Stored data entries
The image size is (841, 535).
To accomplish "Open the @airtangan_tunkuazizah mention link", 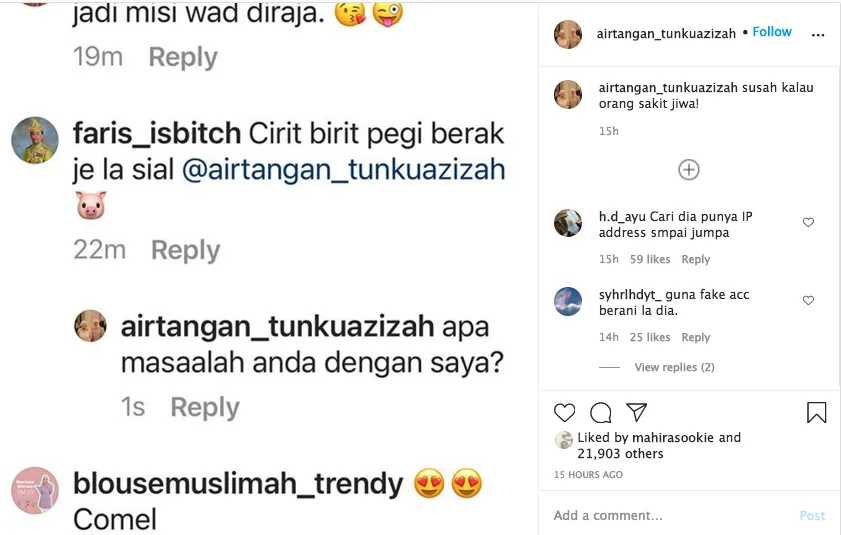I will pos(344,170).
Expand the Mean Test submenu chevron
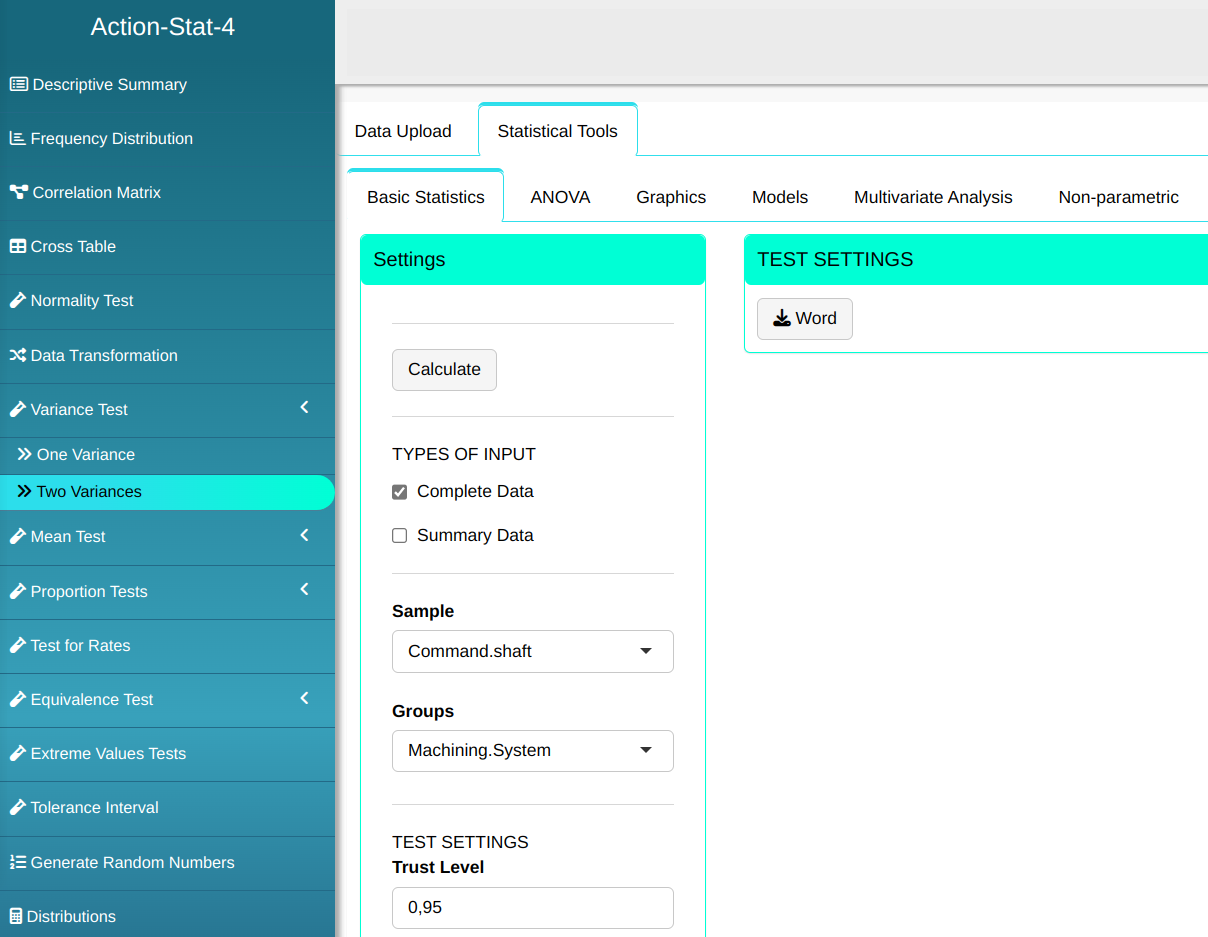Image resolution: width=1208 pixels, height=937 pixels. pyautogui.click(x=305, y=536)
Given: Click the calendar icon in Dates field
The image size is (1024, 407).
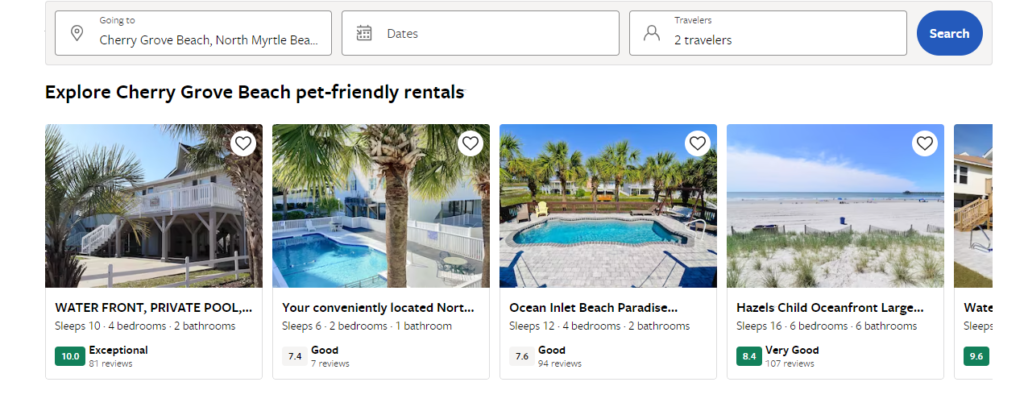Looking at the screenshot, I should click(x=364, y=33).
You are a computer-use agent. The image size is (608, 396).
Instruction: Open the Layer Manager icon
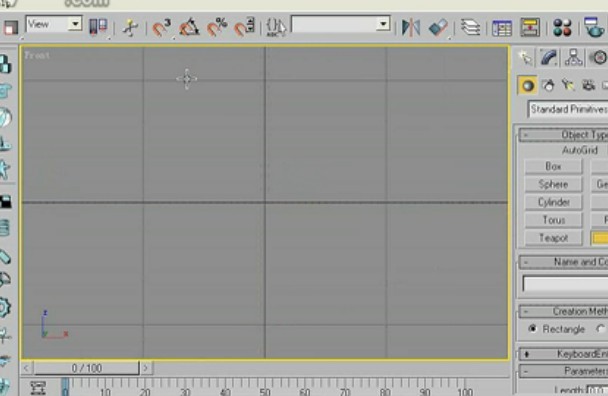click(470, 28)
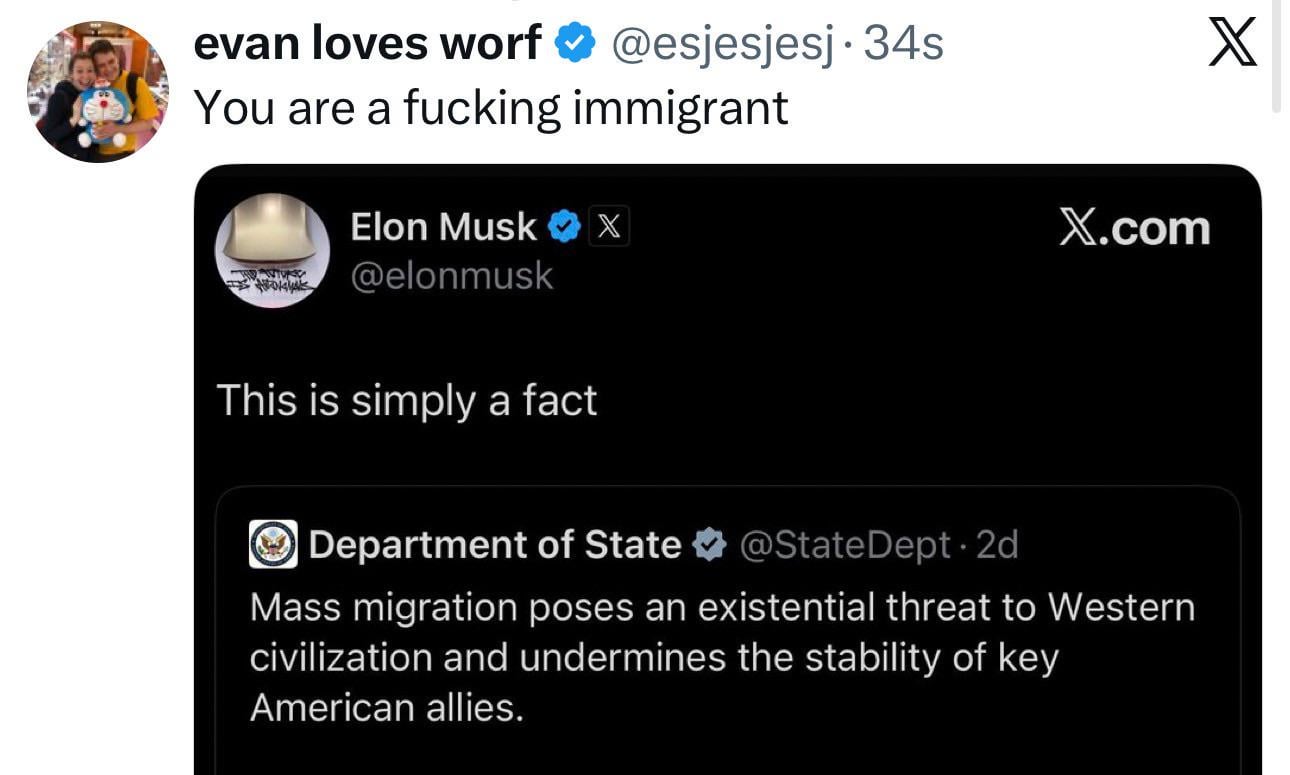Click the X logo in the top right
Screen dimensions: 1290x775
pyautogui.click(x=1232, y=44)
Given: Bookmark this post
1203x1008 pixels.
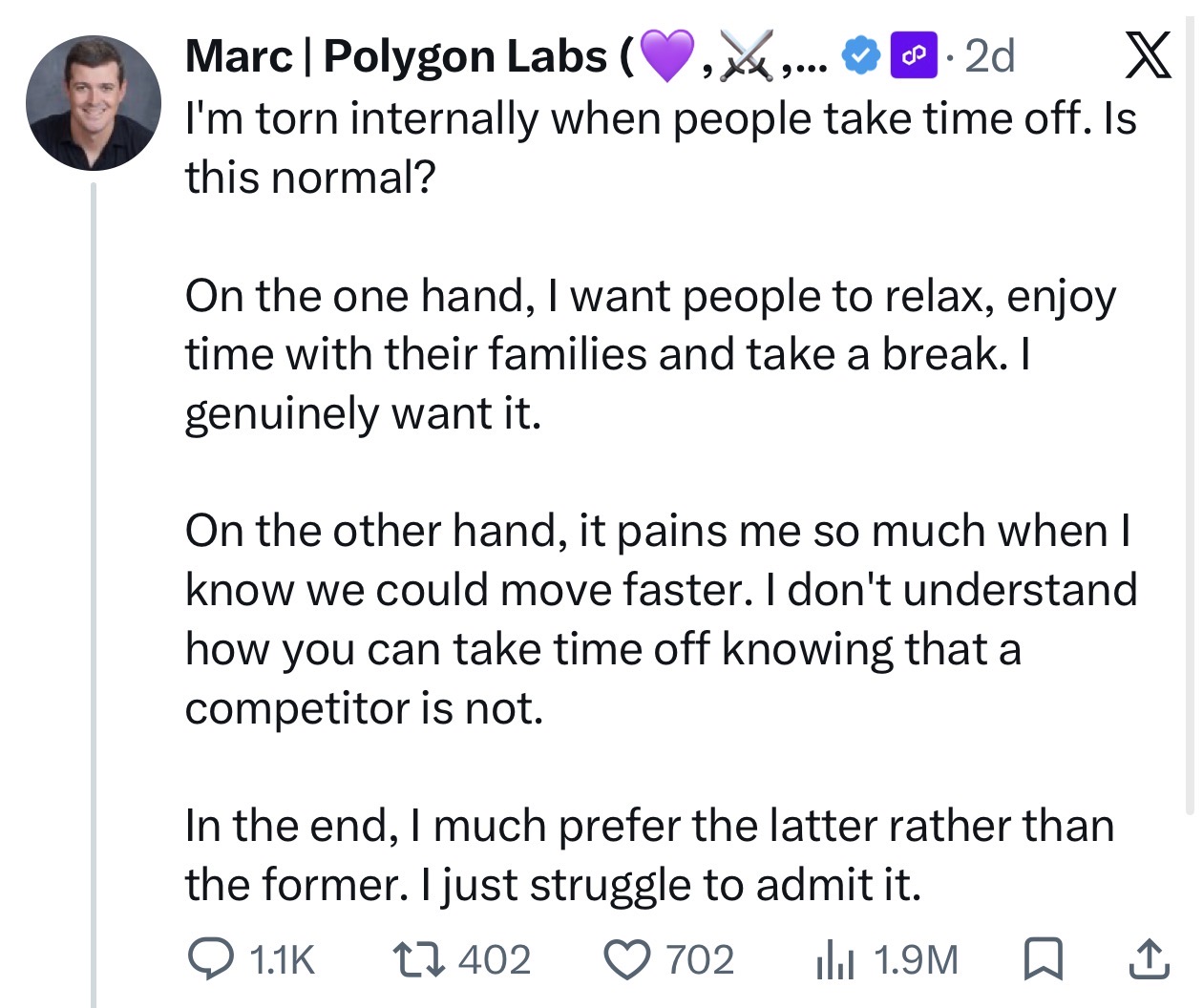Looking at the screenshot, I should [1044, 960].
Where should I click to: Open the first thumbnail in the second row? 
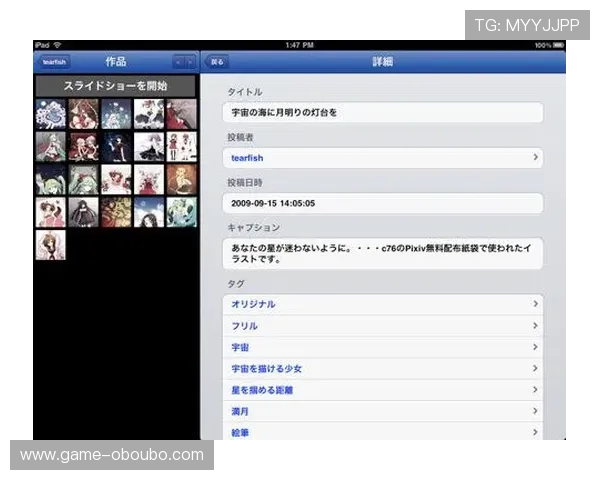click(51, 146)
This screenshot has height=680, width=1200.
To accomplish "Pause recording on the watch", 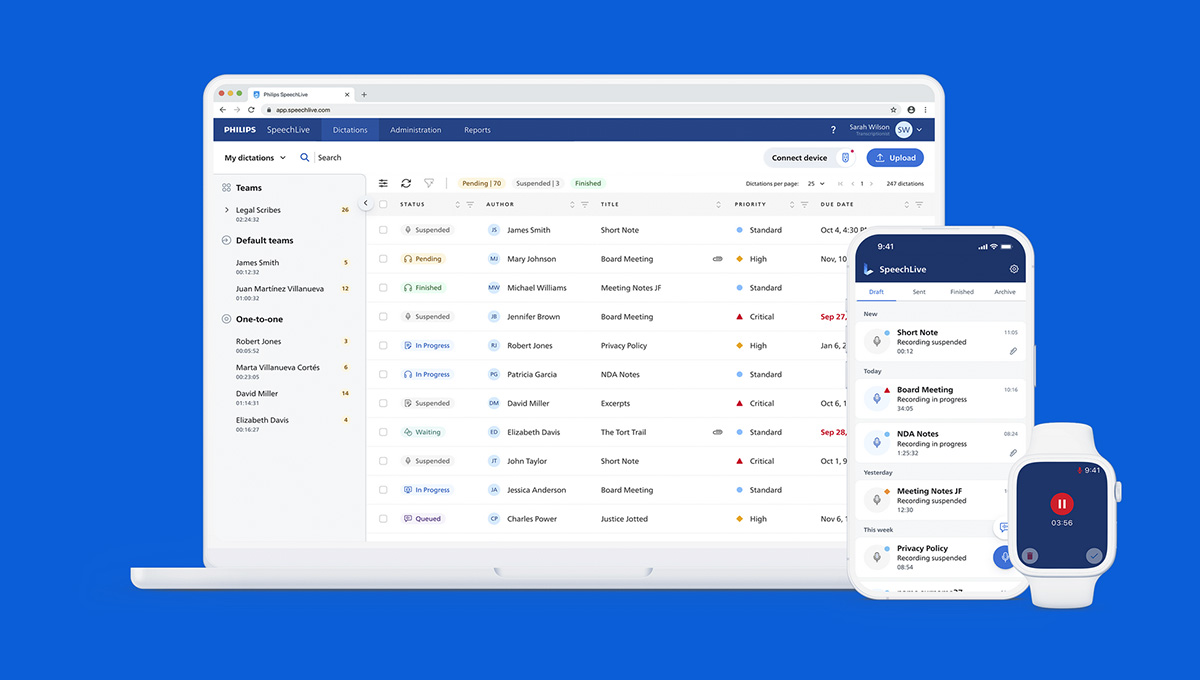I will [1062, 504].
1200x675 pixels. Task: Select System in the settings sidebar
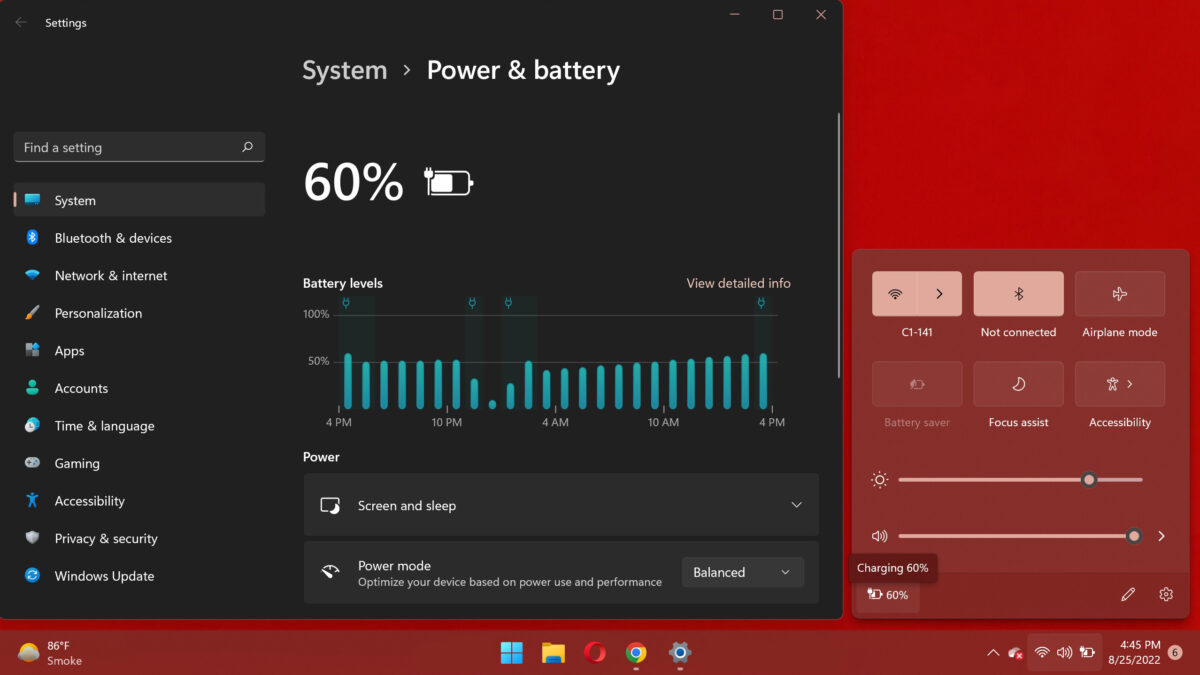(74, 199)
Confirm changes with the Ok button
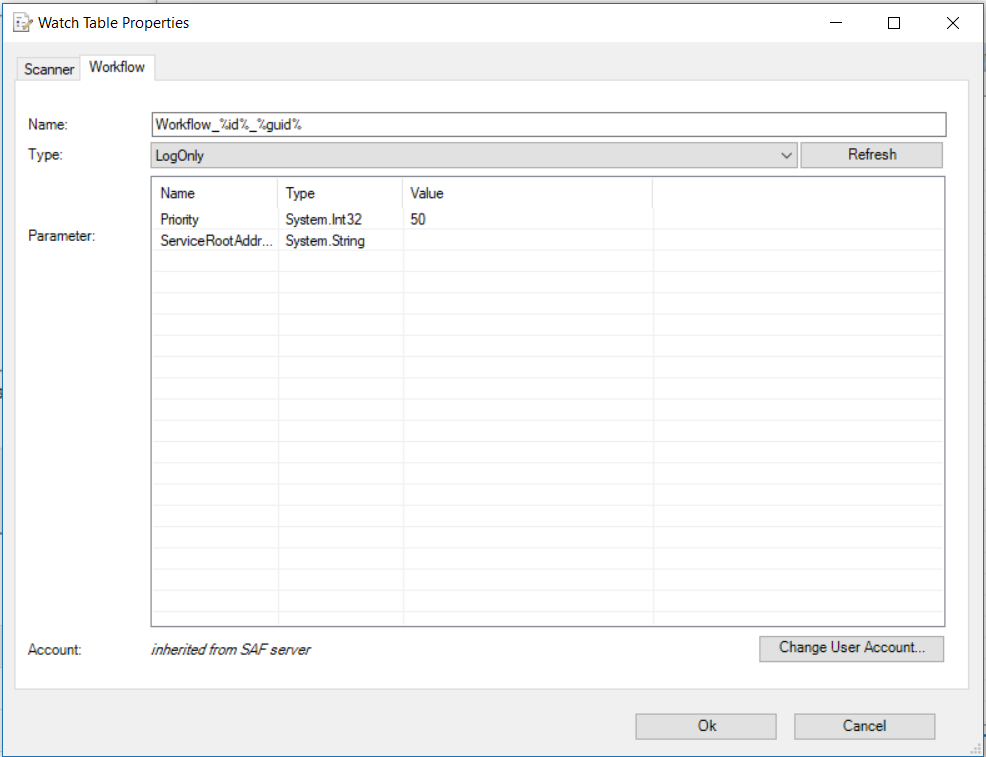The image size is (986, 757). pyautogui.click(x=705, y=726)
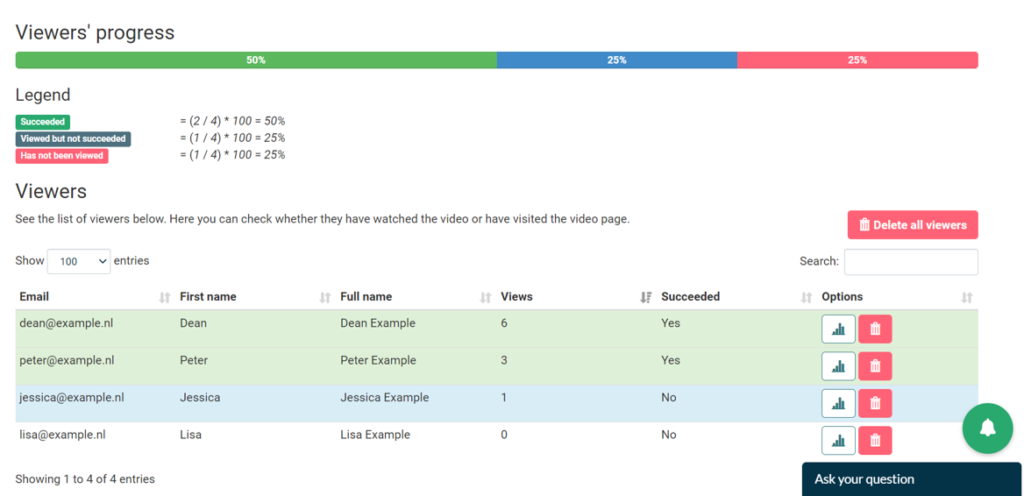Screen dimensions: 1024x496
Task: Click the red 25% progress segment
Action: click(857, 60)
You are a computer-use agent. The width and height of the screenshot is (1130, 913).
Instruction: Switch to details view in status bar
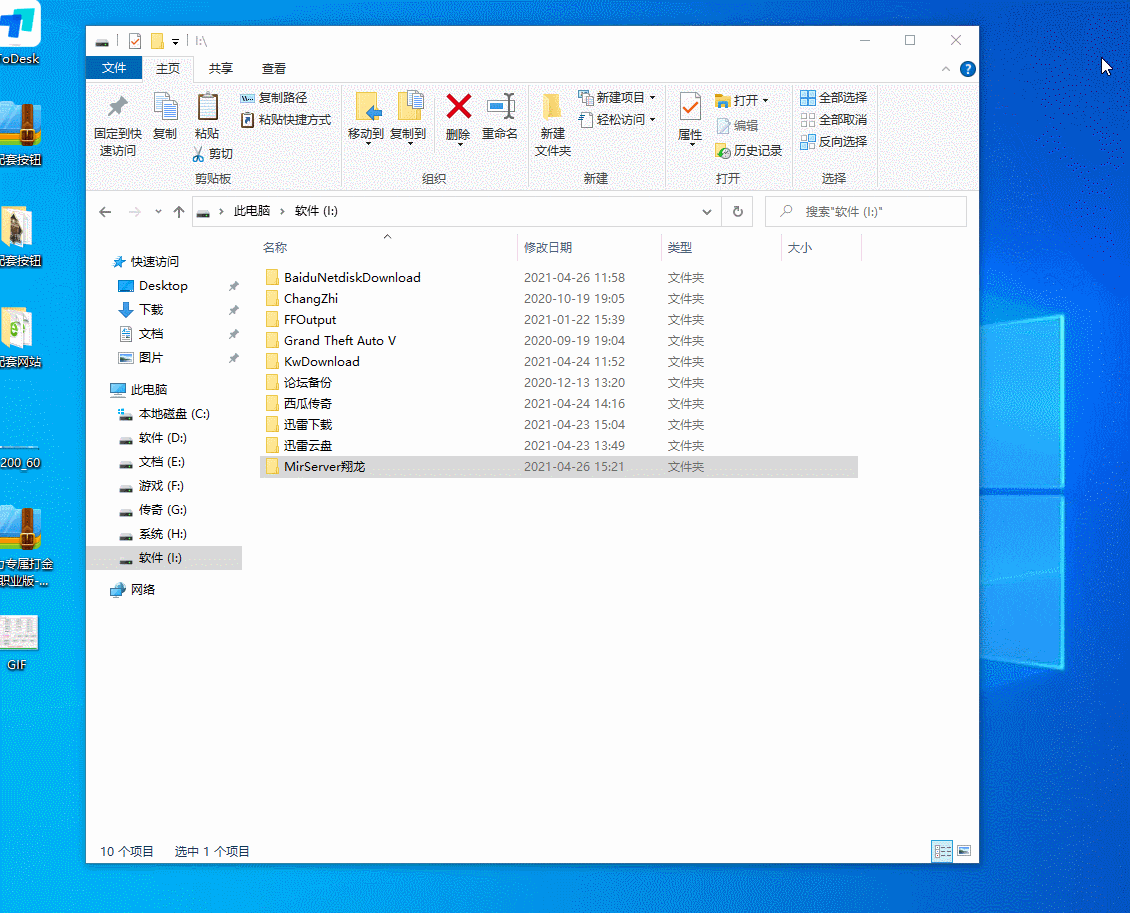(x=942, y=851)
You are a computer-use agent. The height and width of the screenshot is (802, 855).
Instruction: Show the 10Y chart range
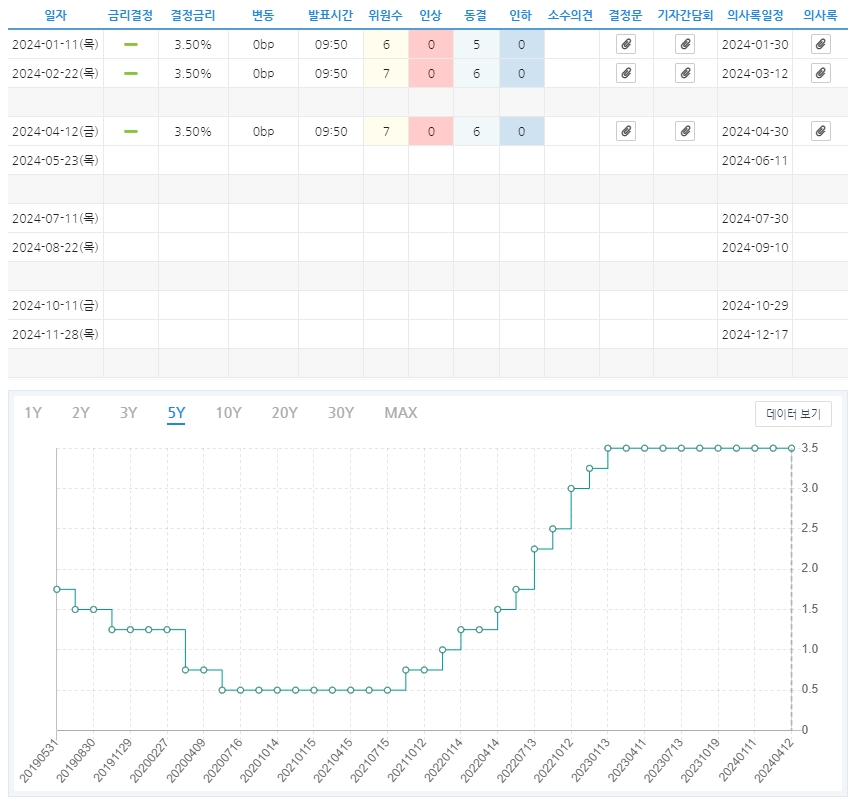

**Problem to solve:**
Would you copy out every line in the records that includes the string "agent"?

**Completed task:**
You are a computer-use agent. The image size is (608, 396).
You are a computer-use agent. The width and height of the screenshot is (1130, 913).
You are a computer-use agent. The height and width of the screenshot is (802, 855).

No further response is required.